* **What you have to do**
In the listing below, locate the line that contains "Task: Click the Documentation file icon" and the line that contains "This screenshot has height=579, width=1280.". Restate word for word those two lines and every line between them, and nothing else.

* **Data for processing**
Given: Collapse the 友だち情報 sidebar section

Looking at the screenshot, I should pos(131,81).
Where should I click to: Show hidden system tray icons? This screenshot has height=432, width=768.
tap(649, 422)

--

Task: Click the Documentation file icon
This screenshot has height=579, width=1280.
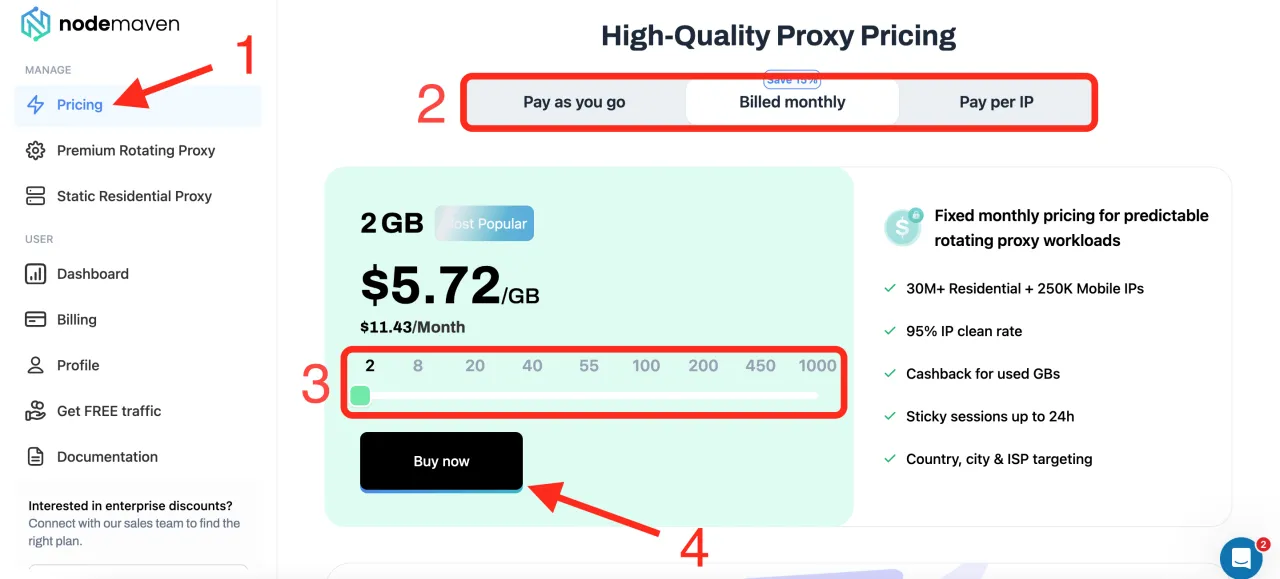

* * *

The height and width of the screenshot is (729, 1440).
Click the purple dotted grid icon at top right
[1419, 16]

* **Task answer**
Task: Click the Documentation file icon
This screenshot has height=579, width=1280.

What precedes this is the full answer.